GazeFlow: Personalized Ambient Soundscape Generation for Passive Strabismus Self-Monitoring

TL;DR

GazeFlow addresses the need for passive self-monitoring of binocular coordination by combining a personalized autoencoder with a three-pronged methodological framework: Binocular Temporal-Frequency Disentanglement (BTFD) to separate gaze dynamics, Contrastive Biometric Pre-training (CBP) to enable cross-resolution transfer, and Gaze-MAML for rapid 5-shot personalization. The ambient sonification design maps disentangled anomaly factors to gradual musical changes, supporting peripheral awareness without disruption. Empirical results show strong drift detection performance (F1≈0.84) on 1000Hz-to-30Hz transfer benchmarks and favorable user feedback, with participants reporting increased awareness and a preference for ambient feedback over alerts. While preliminary, the work demonstrates a scalable, privacy-conscious approach to continuous eye-health monitoring that could complement clinical validation and broader self-management tools.

Abstract

Strabismus affects 2-4% of the population, yet individuals recovering from corrective surgery lack accessible tools for monitoring eye alignment. Dichoptic therapies require active engagement & clinical supervision, limiting their adoption for passive self-awareness. We present GazeFlow, a browser-based self-monitoring system that uses a personalized temporal autoencoder to detect eye drift patterns from webcam-based gaze tracking & provides ambient audio feedback.

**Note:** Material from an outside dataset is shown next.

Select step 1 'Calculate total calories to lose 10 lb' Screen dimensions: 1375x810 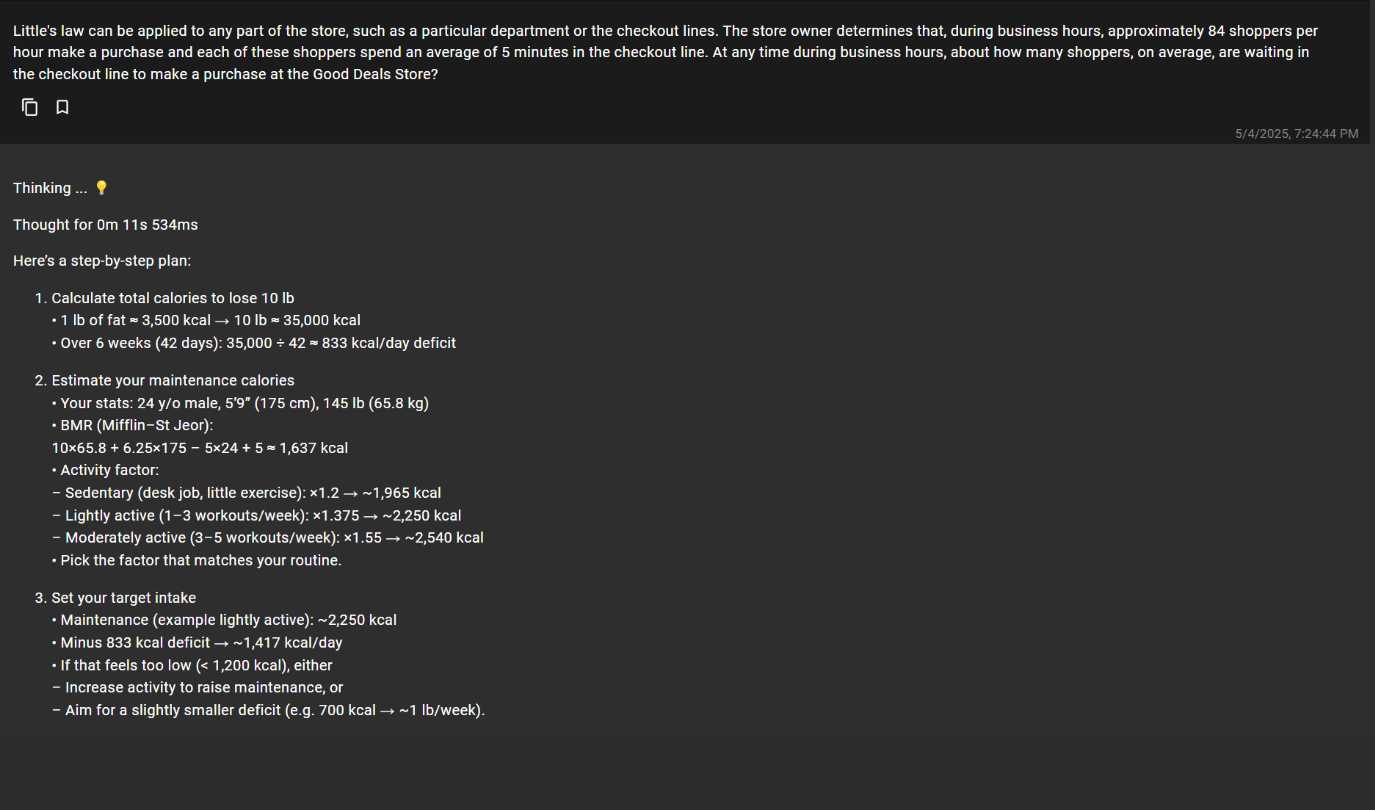173,298
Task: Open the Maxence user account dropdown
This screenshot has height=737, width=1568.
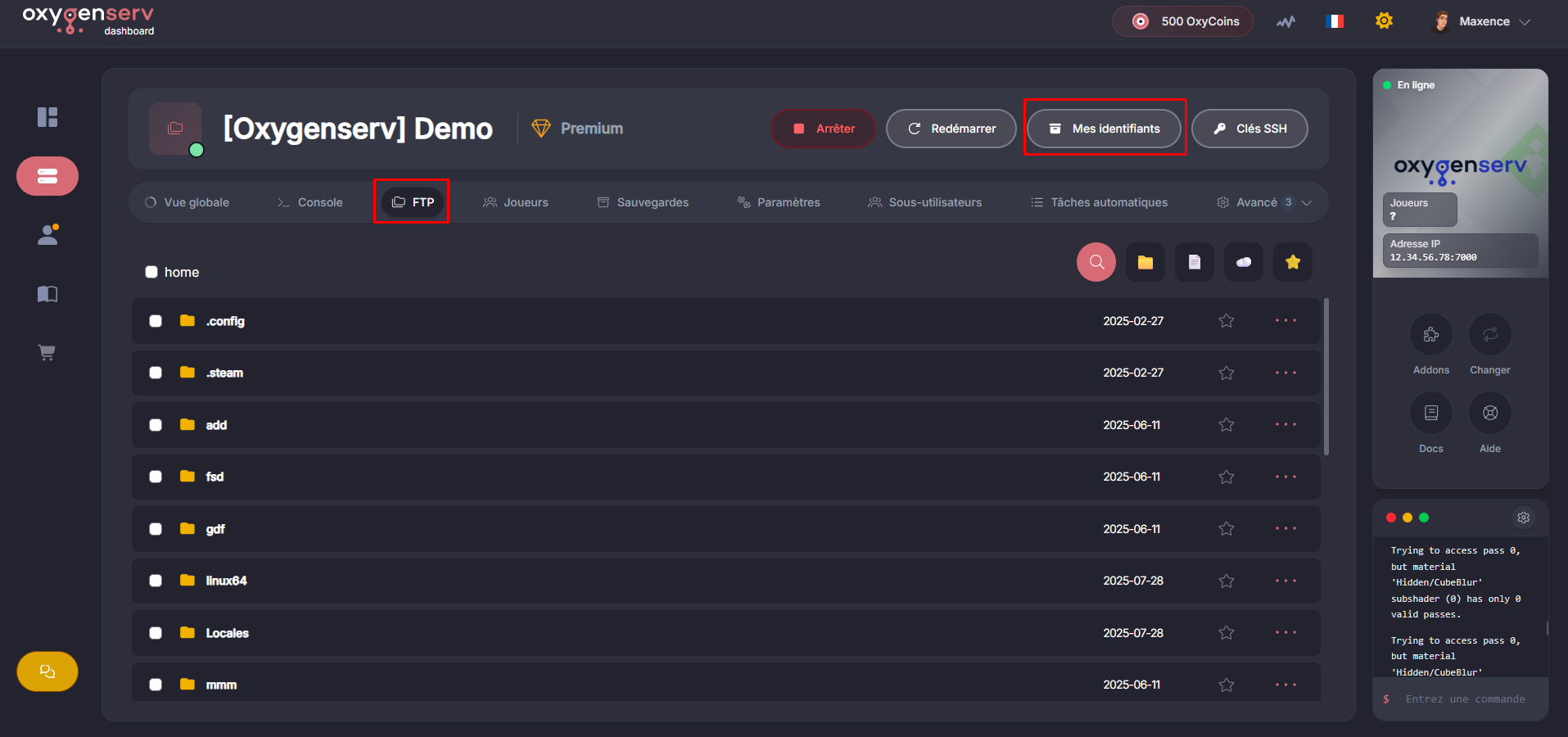Action: [x=1483, y=21]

Unlike alert-based systems, GazeFlow operates according to calm computing principles, morphing musical parameters in proportion to drift severity while remaining in peripheral awareness. We address the challenges of inter-individual variability & domain transfer (1000Hz research to 30Hz webcam) by introducing Binocular Temporal-Frequency Disentanglement (BTFD), Contrastive Biometric Pre-training (CBP), & Gaze-MAML. We validate our approach on the GazeBase dataset (N=50) achieving F1=0.84 for drift detection, & conduct a preliminary user study (N=6) with participants having intermittent strabismus. Participants reported increased awareness of their eye behaviour (M=5.8/7) & preference for ambient feedback over alerts (M=6.2/7). We discuss the system's potential for self-awareness applications & outline directions for clinical validation.

Figures (1)

• Figure 1: GazeFlow architecture. Phase 1: Extracts 6D gaze features (velocity, H/V deviation, vergence, pupil ratio, fixation stability) from webcam via MediaPipe at 30Hz, windowed into 3-second segments. Phase 2: Applies wavelet decomposition (DWT) separating fast (7--15Hz) & slow ($<$2Hz) dynamics; dual-pathway encoder processes temporal & frequency representations; $\beta$-VAE produces disentangled 24D latent space with interpretable factors. Phase 3: Biometric pre-training learns cross-resolution invariant representations; Gaze-MAML enables 5-shot personalization via single gradient step. Phase 4: Maps per-factor anomaly scores to graduated ambient audio parameters (scale, rhythm, filter, reverb) via continuous morphing.